Unified benchmarks prescribe fixed experimental workflows to eliminate confounders:

Model interfaces: standardized APIs for loading data, instantiating models, and training/evaluation loops (Jiang et al., 2023)
Normalization and batch construction: standardized data module logic
Comparison metrics: MAE, RMSE, MAPE, R² for regression; Precision@K, MRR, F1@K for classification; domain-specific metrics (e.g., map-matching error)
Sliding window and horizon configurations (e.g., $T_\mathrm{in}$ history, $T_\mathrm{out}$ forecast) (Jiang et al., 2023, Jiang et al., 2023, Yuan et al., 2024, Chen et al., 24 Feb 2026)
Each run is repeated for statistical robustness.

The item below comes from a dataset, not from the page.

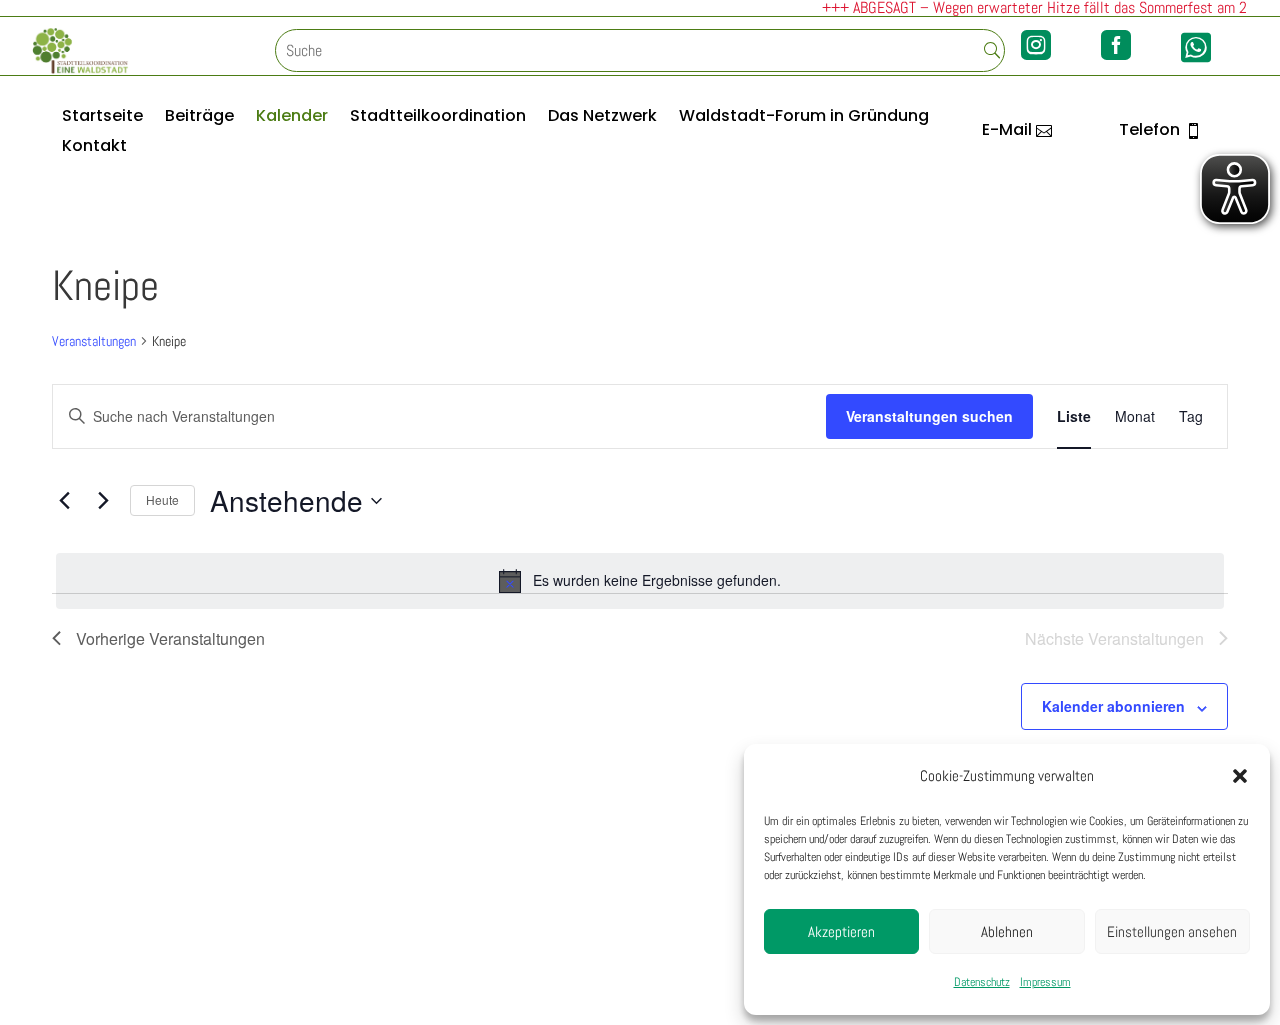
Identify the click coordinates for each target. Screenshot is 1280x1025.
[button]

For foundation models and LLM benchmarks, unified prompts, masking strategies, and process-level QA metrics (for reasoning steps) are introduced (Yuan et al., 2024, 2505.17572). Downstream decision tasks measure cumulative rewards, planning efficiency, and reflection adaptation.

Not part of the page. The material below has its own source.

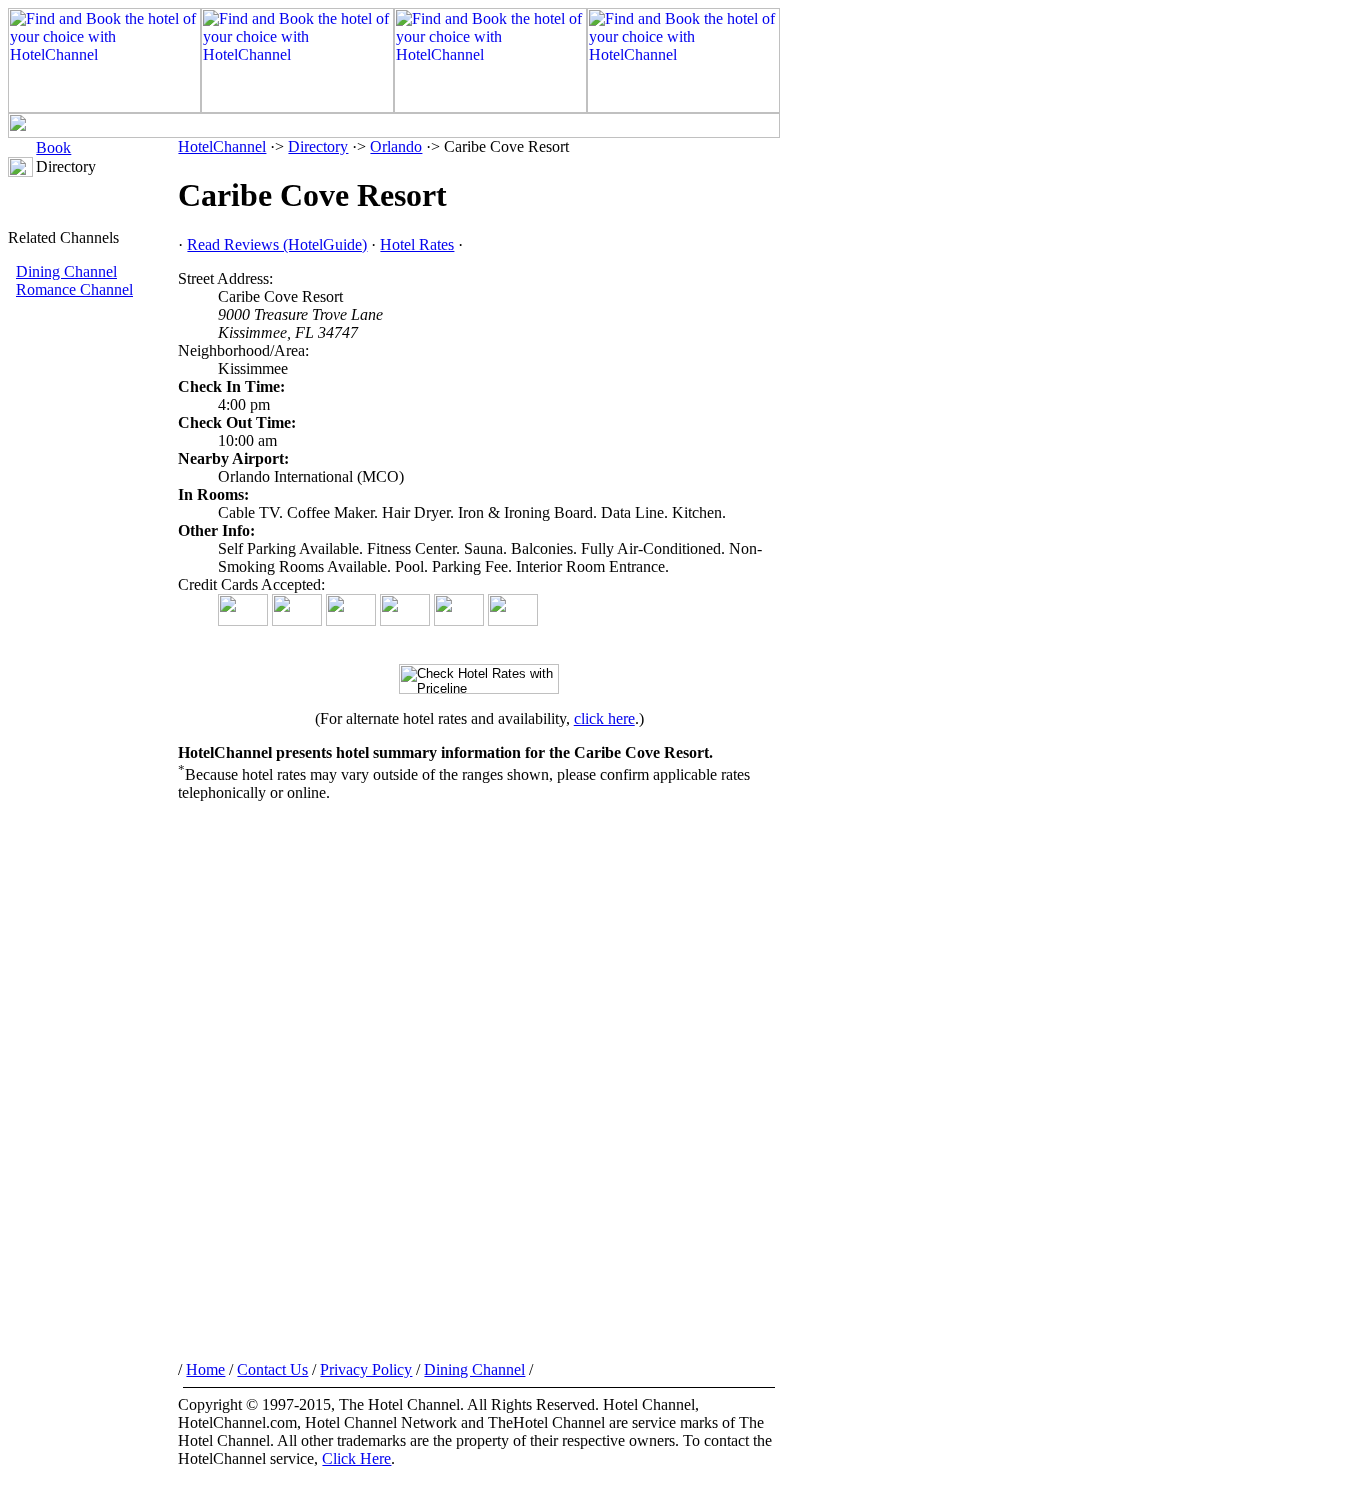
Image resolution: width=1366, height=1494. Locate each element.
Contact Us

5. Model Baselines, Leaderboards, and Comparative Insights

Benchmarks implement broad “model zoos,” re-implementing up to 65 state-of-the-art models in unified codebases. These span:

Recurrent nets (LSTM, GRU, Seq2Seq)
Temporal/spatial convolutional nets (ST-ResNet, TCN, DMVSTNet)
Graph-based models (STGCN, DCRNN, GWNET, AGCRN, MTGNN)
Attention-based (GMAN, STTN, ASTGCN), transformers, ODE-nets
Recent foundation models (UrbanDiT, UrbanFM), mixture-of-experts, and generalist time-series models (Jiang et al., 2023, Yuan et al., 2024, Chen et al., 24 Feb 2026).

Sample benchmark leaderboards are provided, e.g.:

Model	METR-LA MAE	NYCTaxi150103 MAE
D2STGNN	2.91	10.24
MTGNN	3.02	10.42
GWNET	3.07	10.24
AGCRN	3.17	10.02
GMAN	3.16	9.83

Key findings:

Methods that learn spatial structure (GCN/RNN hybrids, adaptive GCNs, WaveNet modules) decisively outperform temporal-only or spatially-agnostic baselines (Jiang et al., 2023, Jiang et al., 2023).
Attention-based models yield gains for long-term/horizon tasks but incur high computation.
Foundation models (UrbanDiT, UrbanFM) show strong zero-/few-shot generalization, sometimes surpassing supervised baselines across diverse cities without dataset-specific retraining (Yuan et al., 2024, Chen et al., 24 Feb 2026).
In out-of-distribution evaluation (ST-OOD), over-fitting to graph topology is common; simpler MLP-based models and dropout regularization can increase robustness to temporal shift (Wang et al., 2024).

6. Extensibility, Best Practices, and Future Directions

Unified benchmarks promote extensibility by specifying atomic file conversions and model/dataset registration protocols, allowing new datasets and models to be integrated with minimal effort (Jiang et al., 2023). Best practices include normalization before/after modeling, strict split enforcement, dropout/regularization for generalization, and public release of code and all configurations.

Emerging directions:

Scaling benchmarks to multi-modal signals and global city coverage (e.g., WorldST/EvalST’s >100-city corpus) (Chen et al., 24 Feb 2026)
Knowledge fusion: integrating Urban Knowledge Graph (UrbanKG) embeddings to encode domain hierarchies/cycles and improve downstream USTP task performance (Ning et al., 2023)
Open-world and continual learning: structured evaluation protocols for lifelong adaptation, RL-based interactive tasks, and adaptive reflection in LLM-based agents (2505.17572)
Advanced architectural search/autotuning within standardized pipelines

7. Comparative Landscape and Benchmark Evolution

A comparative table synthesizing key unified benchmarks:

Benchmark	Data Formats	#Datasets	#Models/Baselines	Tasks	Foundation Model Support
LibCity	atomic CSV (5/7)	55	65	Forecasting, matching...	No
UrbanDiT/UrbanFM	patched tensor	9–12	25+	Forecasting, imputation, etc.	Yes
ST-OOD	atomic CSV/tensor	6	13	In-/OOD forecasting	No
EvalST	tensor/minipatch	12	10+	Forecasting, imputation	Yes
USTBench	structured QA	9 tasks	13 LLMs	Reasoning, planning	Yes (LLM focus)
UUKG	KG triplets+CSV	5	15 KGE, 9 ST	KG embedding+USTP fusion	No

Unified benchmarks for urban spatial–temporal prediction thus provide the foundation for reproducible, generalizable urban AI, catalyze transfer learning and foundation model innovation, and continue to evolve with advances in model design, dataset diversity, and evaluation methodology (Jiang et al., 2023, Yuan et al., 2024, Jiang et al., 2023, Wang et al., 2024, Chen et al., 24 Feb 2026, 2505.17572, Ning et al., 2023).